**Records for this exercise:**
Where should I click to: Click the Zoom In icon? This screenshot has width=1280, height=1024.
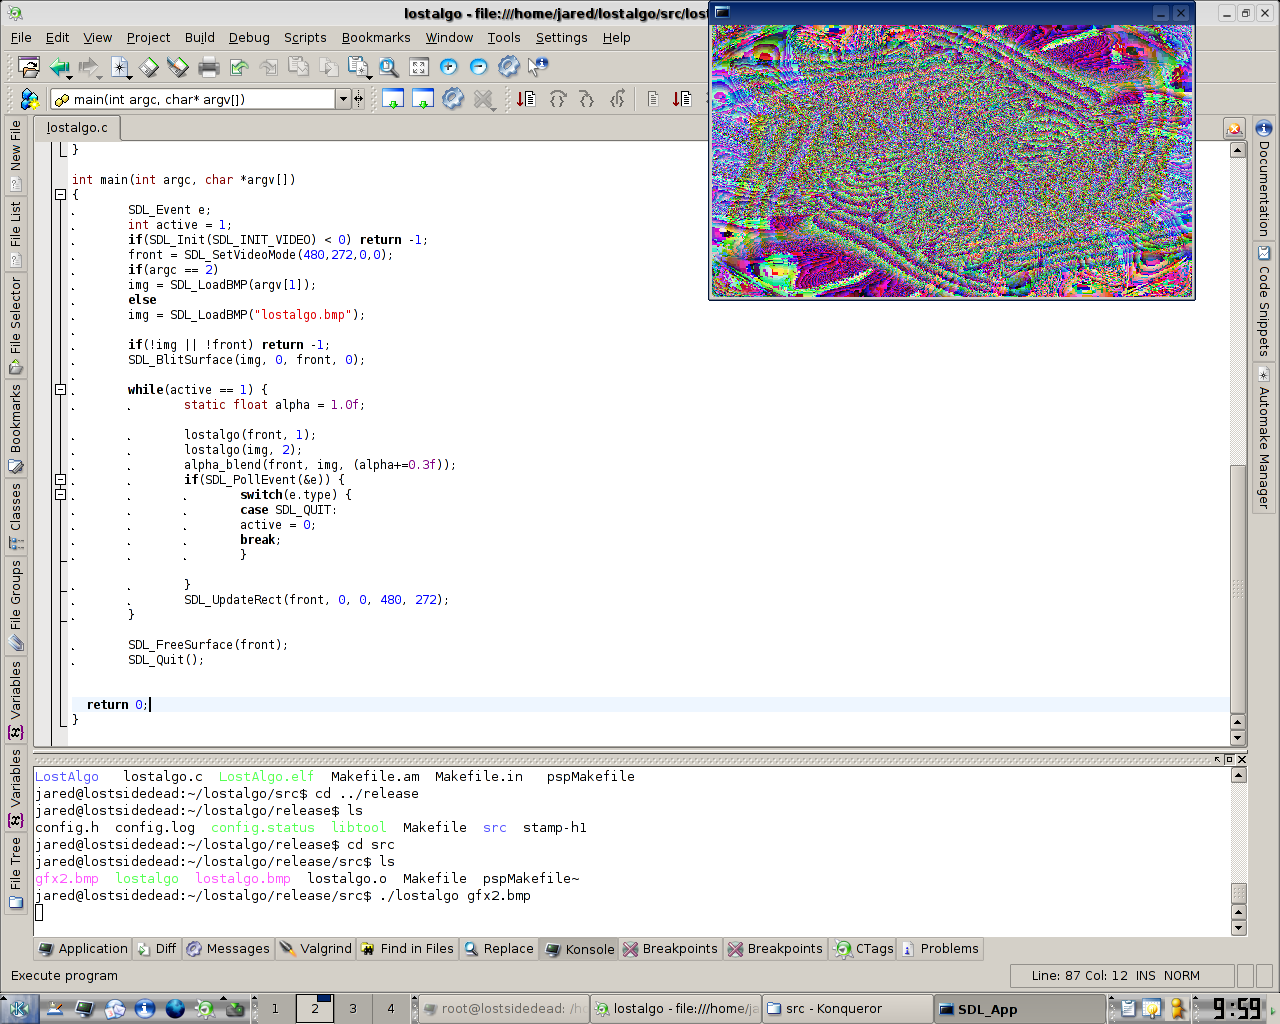click(x=449, y=67)
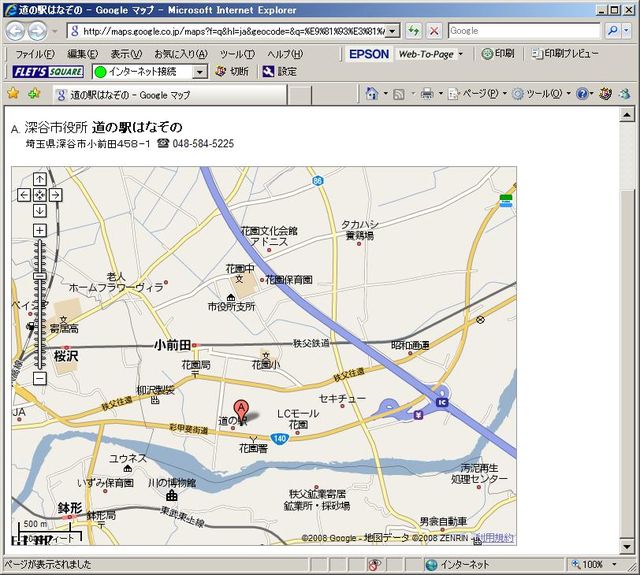Viewport: 640px width, 575px height.
Task: Select the 道の駅はなその browser tab
Action: tap(130, 94)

**Problem details:**
Repeat the listing verbatim. Skip the pictures.

**Reply to the exercise:**
Where should I click to: Click the Zoom In icon? This screenshot has width=1280, height=1024.
click(x=449, y=67)
Viewport: 640px width, 575px height.
Task: Select the 道の駅はなその browser tab
Action: tap(130, 94)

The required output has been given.